Maxwell has also attempted to initiate contact with Rosenberg, at one point turning around and pulling down her mask to say, “Long day, isn’t it?” Rosenberg responded that yes, it was. “Since then we’ve developed some kind of rapport which I do not want to lose,” as it helps her render her drawings, she says. “She’ll nod to me now. I’ll get eyebrow lifts and nods. It’s great for me. I need to keep that going. She sits around posing for me. It’s great.” 

Rosenberg became a courtroom sketch artist full-time in the late 1970s. As a “starving artist” in New York City who’d just graduated fine arts school, she was looking to make money when she saw a courtroom artist give a lecture at the Society of Illustrators. She was first hired by NBC to work as a courtroom sketch artist during the trial of Craig Crimmins, the so-called “Met Murderer” who killed Metropolitan Opera violinist Helen Hagnes during an intermission in 1980. Since then, she has borne witness to the evolution of the criminal justice system and news media coverage, even as the introduction of televised trials in the 1990s threatened to put her out of work.

“It seems like the news media tends to have a lot of trends [in which trials they cover],” she says. “Now there tends to be a lot of #MeToo or sex abuse.

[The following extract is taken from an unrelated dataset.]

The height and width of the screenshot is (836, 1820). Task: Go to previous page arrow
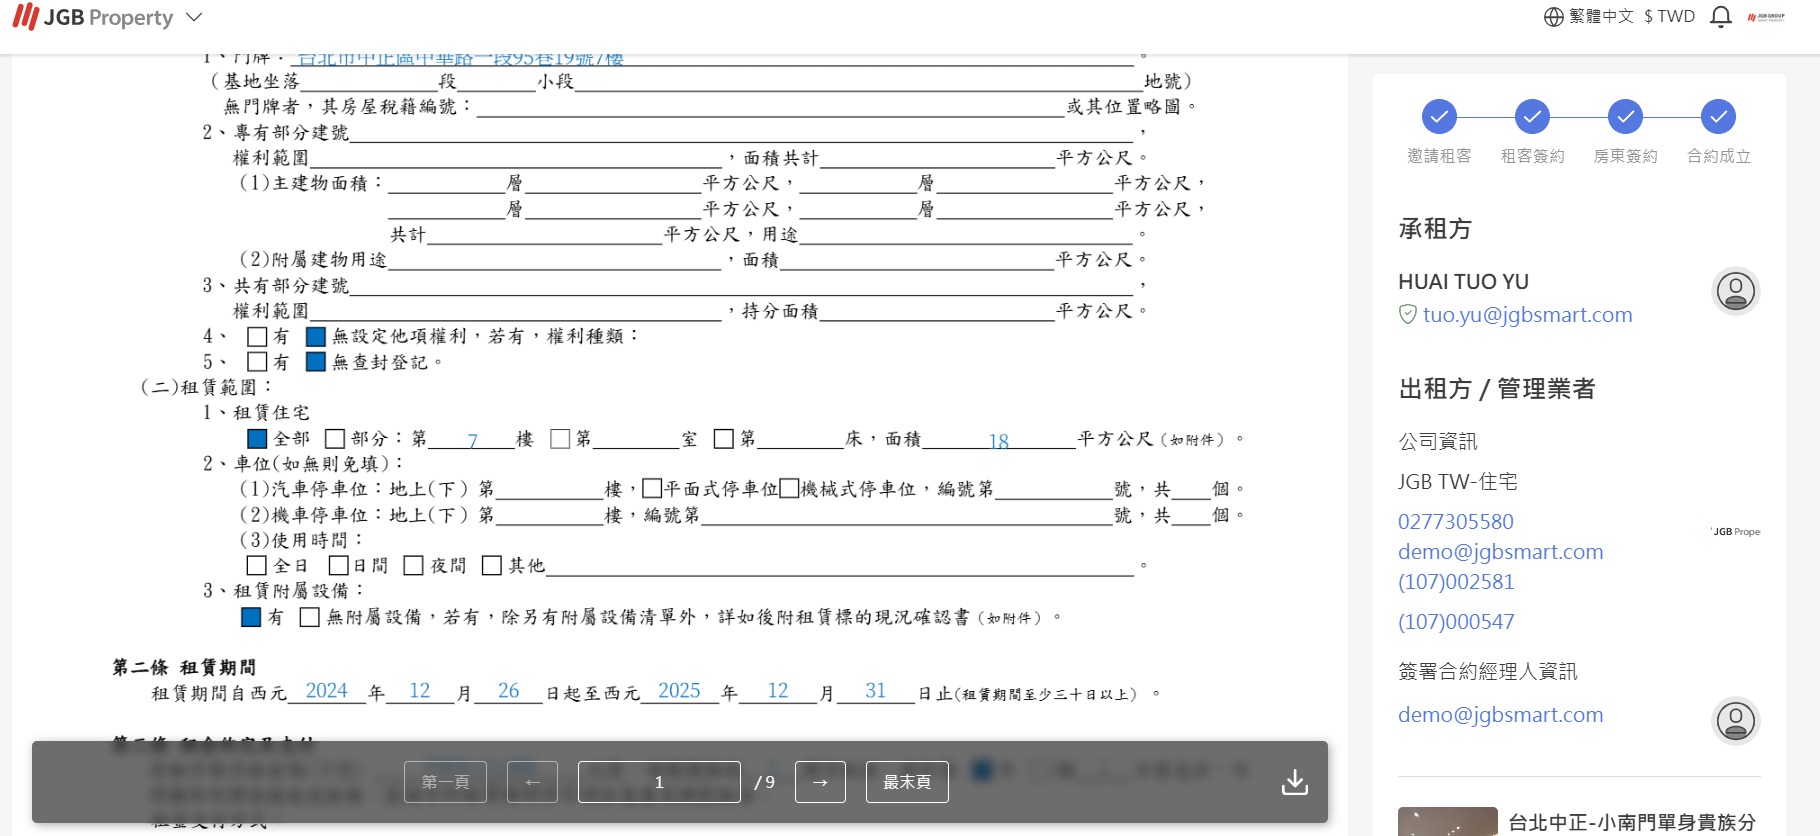coord(532,782)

There was a wave of financial cases with Bernie Madoff. There was a time period when there was a lot of ISIS and terrorism after 9/11. Trial after trial it was terrorists. Doesn’t seem like they cover that much anymore.” Though she admits to having had some trepidation about stepping foot in a courtroom after 9/11, for the most part she feels entirely safe in courthouses — even though she’s often sitting mere feet away from some of the most dangerous criminals on the planet. “I’m less comfortable taking my easel on the streets of the city these days,” she says. “I feel very afraid nowadays. There’s a lot of crime and random, angry people. I feel I have to stay alert outside.”


During the pandemic, Rosenberg was forced to draw defendants on Zoom; now that she is back in the courtroom, COVID-19 protocols still do pose difficulties, to some extent. With a mask, “you just get half a face. It’s not as interesting as seeing a whole likeness. I just have to work with the eyes,” she says. “Sometimes [Ghislanine] will keep her mask below her nose. It tends to slip down. But it’s more about capturing the body movements, the expressions.”

Despite having to remain neutral, at times Rosenberg’s resolve has been tested by the brutality on display in the courtroom. The Susan Smith case, for instance, in which Smith locked her two children in a car and watched the car roll into a river, drowning them, was difficult for her. “They screamed, ‘mommy, mommy’ as she walked away. I had a child the same age,” she recalls. “I do remember crying at that. It was horrific.” But for the most part, emotions don’t factor into her work, which must be produced rapidly and on a deadline. “Pastels don’t do well with tears falling on them,” she says. “I’m just there to draw. I don’t make judgments.”